## Set task
In the material below, take the stretch from the line containing "This screenshot has" through the line containing "(x=707, y=253)" and swap "trash icon" for "delete button", changing nothing else. Give back only those lines, and leave the pictures out of your answer.

## Given information
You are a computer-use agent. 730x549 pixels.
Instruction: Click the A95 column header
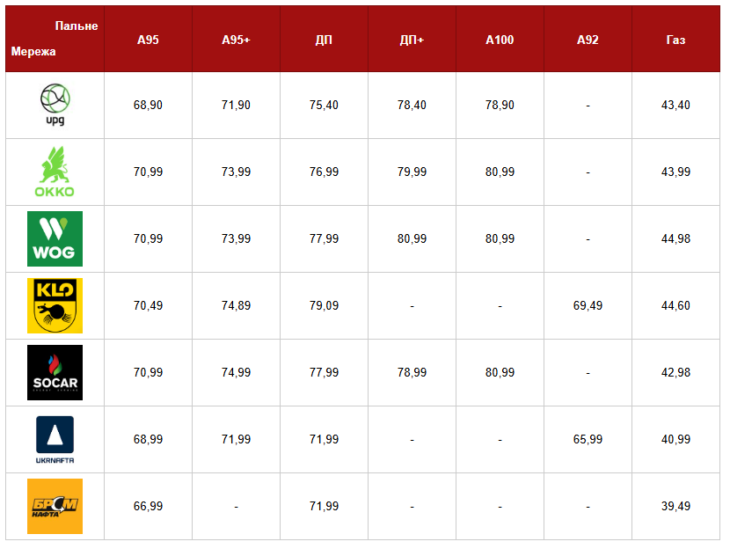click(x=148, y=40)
* * *
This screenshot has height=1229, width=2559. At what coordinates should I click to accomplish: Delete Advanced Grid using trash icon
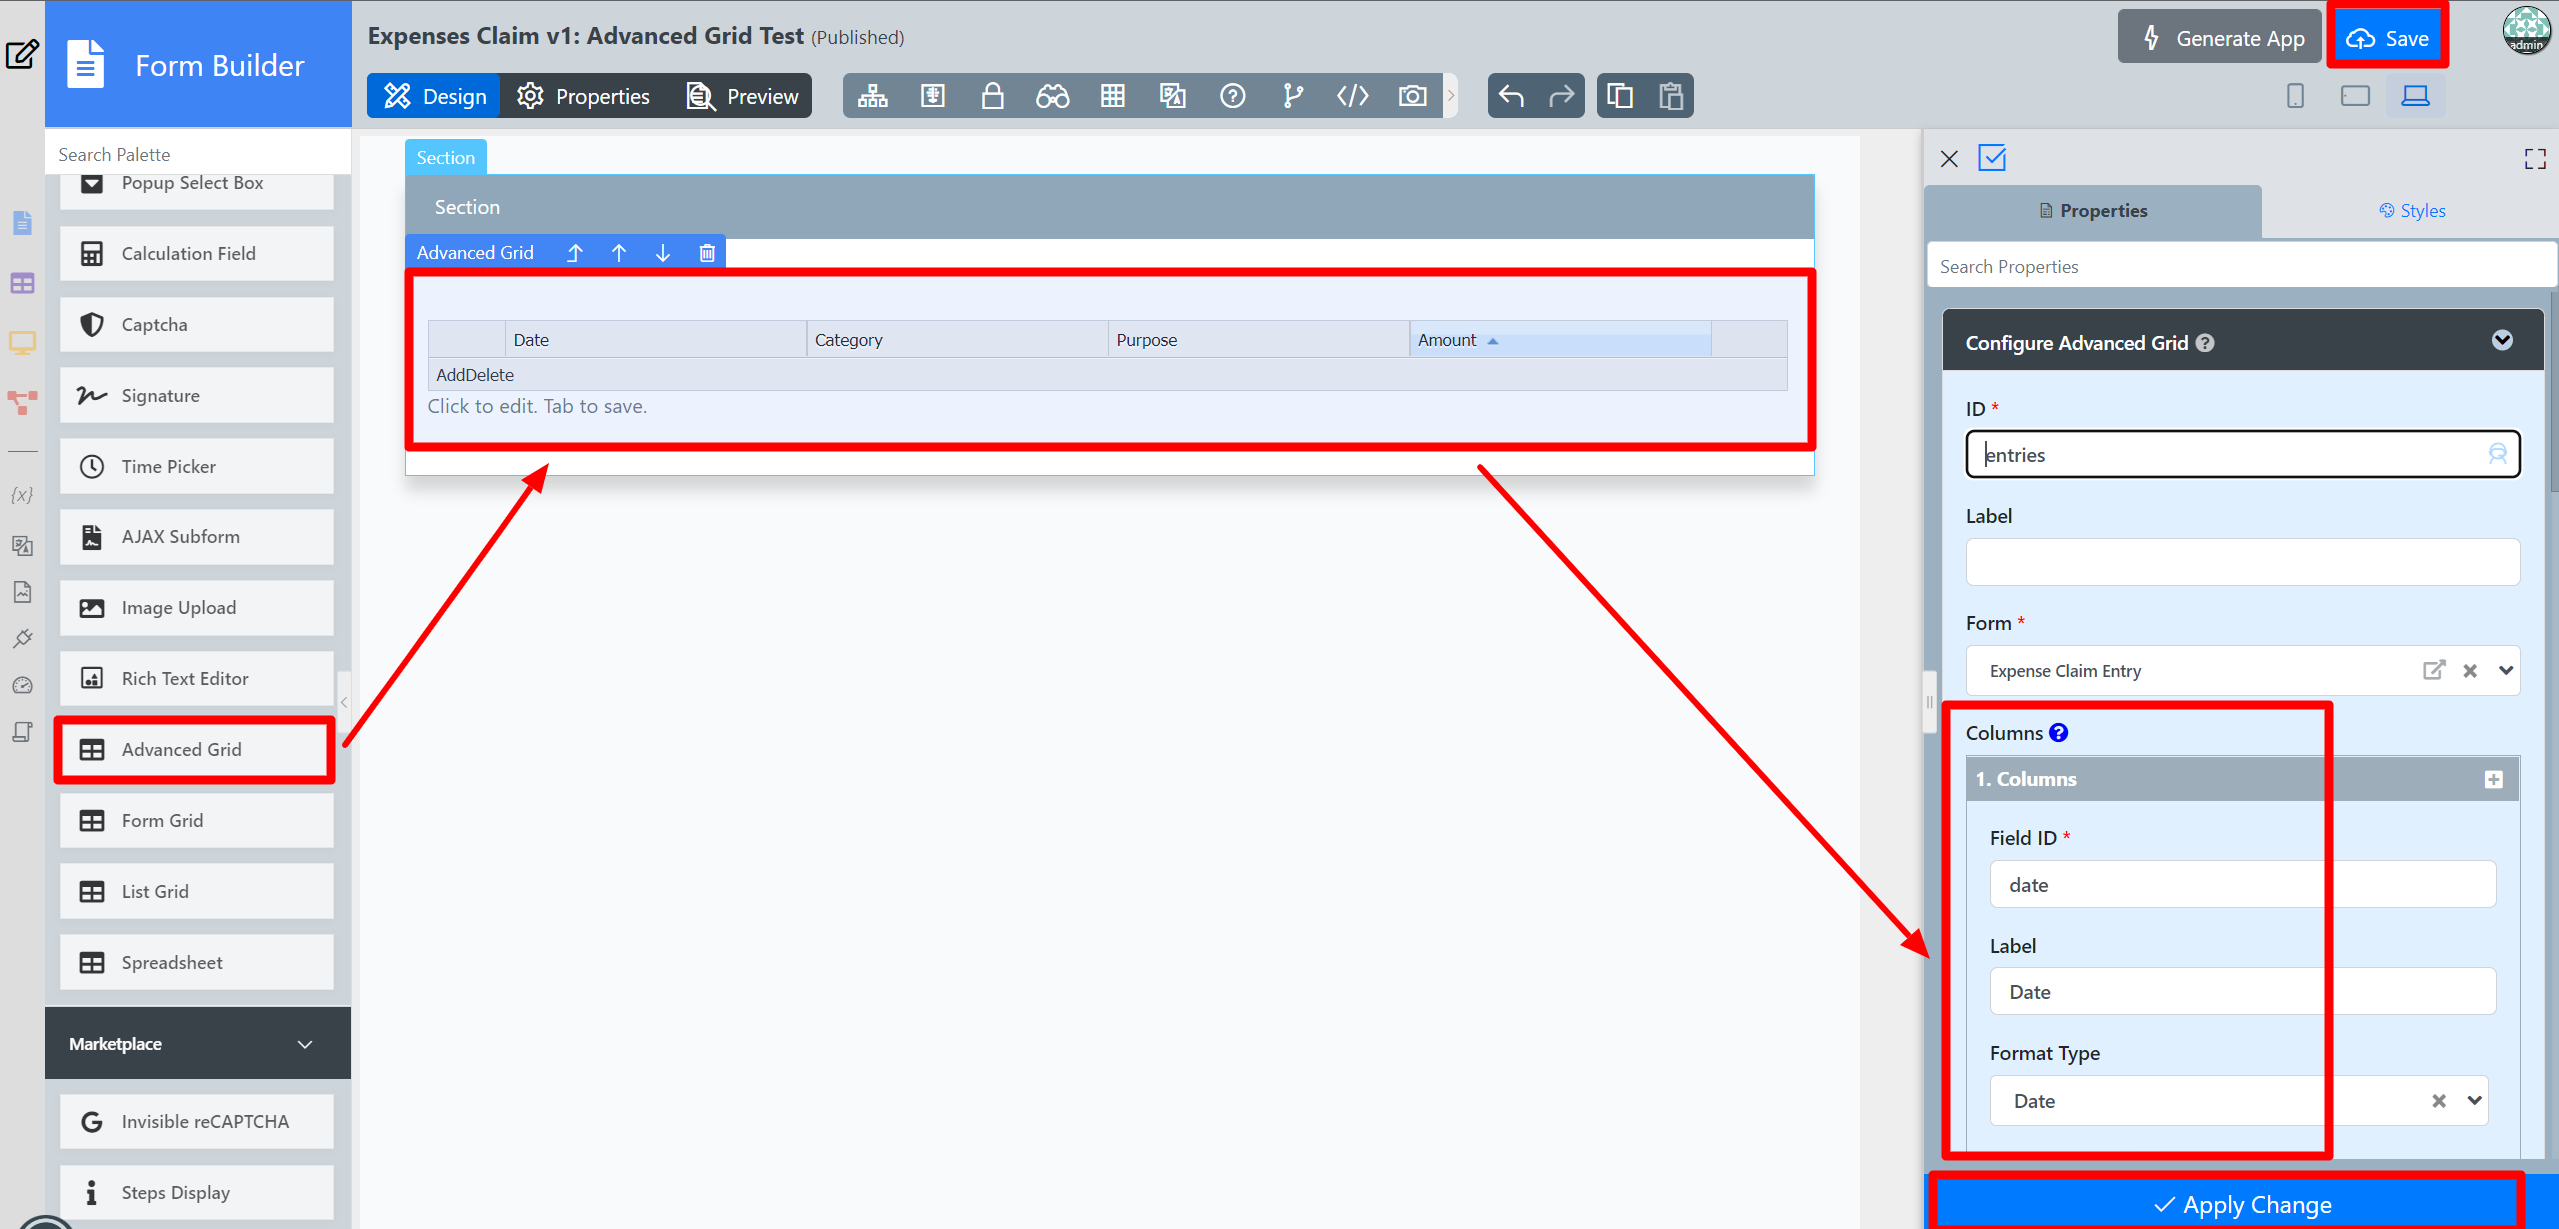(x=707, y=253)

## Solution to the exercise
This screenshot has height=1229, width=2559. At what coordinates should I click to accomplish: Delete Advanced Grid using delete button
(x=707, y=253)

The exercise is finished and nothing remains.